Frank Furedi’s new book, What’s Happened to the University?, is primarily concerned with the infantilization of students, which he claims has contributed greatly to the spread of political correctness crusades across university campuses. One of the pernicious effects of these crusades involves the imposition of “safe space.” The term once implied “a place of refuge for people confronted with racism, sexism or anti-gay hostility,” but it has since changed to mean protection from “exposure to ideas that make one uncomfortable” (p. 81). The author suggests that the concept of safe space became problematic when it morphed from a pedagogic practice oriented towards helping minorities gain confidence and voice to a form of “quarantine against judgment and criticism” (p. 81).
The result has been the “deification of safety,” which demands the policing of campus culture. For instance, in 2015, Yale University’s committee on intercultural affairs took it upon itself to warn students of “insensitive” Halloween costumes. When two of Yale’s professors, Erika Christakis and Nicholas Christakis, sent an e-mail asking whose business it was to tell students what costumes they should wear, a faction of students attempted to have the couple censured and ousted from their home on campus. Likewise, also in 2015, a weekly yoga class at the University of Ottawa was cancelled because it was considered a form of “cultural appropriation.” Instructor Jennifer Scharf felt compelled to change the word “yoga” to “mindful stretching,” largely to avoid the impression that the practice had become “westernized.” In 2016, at Bowdoin College, in Maine, two members of the student government were threatened with impeachment proceedings for organizing a tequila-themed birthday party, where some of the guests wore sombreros. In all instances, transgressors were condemned outright for their lack of sensitivity towards “vulnerable” student groups.
Because of this “vulnerable” classification, university administrators have asked professors to provide “trigger warnings” before lectures that discuss sensitive social issues, such as rape, extreme violence. or racism. Moreover, professors are expected to “watch their words,” and if they offend students, the latter are urged to report acts of “microaggression.” This has even led to the creation of “Bias Response Teams” to handle such complaints. As Furedi acknowledges, “Encouraging members of an academic community to report on one another represents a new low in the bureaucratisation of campus life” (p. 114).
Furedi insists that it is precisely these kinds of paternalistic measures that prevent students from developing the coping skills necessary for the everyday world. After university, they will encounter differences of opinion that must be resolved via negotiation or critical thinking. Antics involving personal outrage, ultimatums, and the shouting down of colleagues will be viewed by others as a sign of permanent adolescence, not as a reaction to genuine injustice.
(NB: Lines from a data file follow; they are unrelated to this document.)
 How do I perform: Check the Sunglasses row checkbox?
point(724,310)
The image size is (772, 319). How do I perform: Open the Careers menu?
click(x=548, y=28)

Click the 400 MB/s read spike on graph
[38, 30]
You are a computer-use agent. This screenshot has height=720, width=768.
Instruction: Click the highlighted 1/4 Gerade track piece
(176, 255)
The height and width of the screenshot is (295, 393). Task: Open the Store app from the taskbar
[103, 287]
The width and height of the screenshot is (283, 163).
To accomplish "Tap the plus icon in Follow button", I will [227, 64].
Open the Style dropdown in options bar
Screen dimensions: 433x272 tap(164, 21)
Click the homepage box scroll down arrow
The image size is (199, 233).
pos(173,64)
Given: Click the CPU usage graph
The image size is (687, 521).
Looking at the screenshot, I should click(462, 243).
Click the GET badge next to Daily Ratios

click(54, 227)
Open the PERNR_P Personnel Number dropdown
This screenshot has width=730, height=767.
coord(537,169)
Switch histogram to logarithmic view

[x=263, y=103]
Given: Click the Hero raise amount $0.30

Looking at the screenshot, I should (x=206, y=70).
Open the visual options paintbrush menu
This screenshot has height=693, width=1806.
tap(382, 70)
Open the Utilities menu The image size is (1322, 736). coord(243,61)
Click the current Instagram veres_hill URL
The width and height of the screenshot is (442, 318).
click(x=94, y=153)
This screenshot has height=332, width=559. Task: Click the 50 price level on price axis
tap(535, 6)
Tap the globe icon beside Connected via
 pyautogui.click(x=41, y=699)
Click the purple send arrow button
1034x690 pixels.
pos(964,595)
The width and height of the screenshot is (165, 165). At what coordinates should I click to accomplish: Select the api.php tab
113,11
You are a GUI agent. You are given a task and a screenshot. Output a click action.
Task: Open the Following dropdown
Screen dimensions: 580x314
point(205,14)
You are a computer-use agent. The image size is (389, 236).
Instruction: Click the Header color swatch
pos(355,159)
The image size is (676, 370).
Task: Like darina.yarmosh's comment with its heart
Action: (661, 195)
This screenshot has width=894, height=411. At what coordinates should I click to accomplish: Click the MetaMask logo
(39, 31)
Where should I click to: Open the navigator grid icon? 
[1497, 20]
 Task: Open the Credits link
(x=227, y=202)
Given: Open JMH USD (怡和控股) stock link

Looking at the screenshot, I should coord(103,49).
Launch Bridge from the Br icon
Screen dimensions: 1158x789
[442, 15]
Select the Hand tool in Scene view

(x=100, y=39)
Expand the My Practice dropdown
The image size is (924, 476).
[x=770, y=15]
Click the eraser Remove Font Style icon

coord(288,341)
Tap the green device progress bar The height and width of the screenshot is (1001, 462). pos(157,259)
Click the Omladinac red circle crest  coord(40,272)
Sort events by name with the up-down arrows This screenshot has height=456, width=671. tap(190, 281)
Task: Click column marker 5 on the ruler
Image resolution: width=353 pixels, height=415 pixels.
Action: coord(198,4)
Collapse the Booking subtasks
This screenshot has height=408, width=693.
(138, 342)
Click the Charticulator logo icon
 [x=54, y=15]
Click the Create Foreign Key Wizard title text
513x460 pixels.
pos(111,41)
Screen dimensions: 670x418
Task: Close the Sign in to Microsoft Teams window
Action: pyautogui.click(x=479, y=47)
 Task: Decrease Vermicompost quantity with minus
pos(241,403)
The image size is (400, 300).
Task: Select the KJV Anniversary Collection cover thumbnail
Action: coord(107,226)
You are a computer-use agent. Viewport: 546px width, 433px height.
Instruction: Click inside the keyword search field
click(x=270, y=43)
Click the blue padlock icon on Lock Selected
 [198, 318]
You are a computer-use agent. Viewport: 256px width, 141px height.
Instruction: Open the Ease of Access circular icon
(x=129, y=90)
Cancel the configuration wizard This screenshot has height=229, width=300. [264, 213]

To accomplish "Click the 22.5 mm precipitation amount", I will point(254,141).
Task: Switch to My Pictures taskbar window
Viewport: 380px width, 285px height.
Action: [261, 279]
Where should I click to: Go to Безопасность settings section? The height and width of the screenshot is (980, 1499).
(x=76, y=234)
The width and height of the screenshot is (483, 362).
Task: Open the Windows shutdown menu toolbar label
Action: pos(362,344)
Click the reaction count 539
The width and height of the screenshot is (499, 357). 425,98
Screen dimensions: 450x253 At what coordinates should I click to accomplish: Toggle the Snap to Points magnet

In other words, hypersensitivity will seem disproportionate to reality.
Although much of the author’s focus concerns left-wing causes—for example, those associated with radical feminists, LGBTQ activists, and the Black Lives Matter movement—Furedi’s efforts should not be perceived as anti-left. He also critiques right-wing efforts at censorship, namely, attempts to stifle criticism of Israeli foreign policy on university campuses. In the United States, Furedi notes how the Anti-Defamation League provides advice to Jewish high school pupils on how to construct “safe spaces” when they go to university. The goal is to “create a safe space and open up a conversation among students around issues of anti-Semitism and anti-Israeli bias” (p. 85). Furedi’s concerns are already well known among professors. Overt or consistent criticism of Israel is automatically labelled “anti-Semitic,” the kind of accusation that ended Professor Norman G. Finkelstein’s tenure bid at DePaul University, back in 2007. The result of this aversion to criticism is self-censorship by professors and students alike, what Furedi refers to as the imposition of “groupthink.”
Furedi contends, however, that all free speech on campus—even speech considered offensive—is important because “without the right to offend, academic freedom becomes emptied of its experimental and truth-seeking content” (p. 177). If truth claims lack merit, they will be exposed in dialogue with others. Without dialogue, the substance of any truth claim is left unchallenged. Hence, the danger Furedi warns against is Orwellian. “Orthodoxy is unconsciousness” is not just a fictional slogan; it becomes a reality for students who fail to question their own self-evident positions.
Furedi provides a remedy to the atmosphere of political correctness: a continued emphasis on judgment, especially of ideas. In his words: “Exposure to judgment challenges us—and yes, sometimes makes us very uncomfortable—but it also helps us to understand the strengths and weaknesses of our arguments and to learn from each other’s experiences” (p. 76). It is Furedi’s consistent focus on an open, adversarial review of truth claims—not people or their identities—that alone merits his book much praise.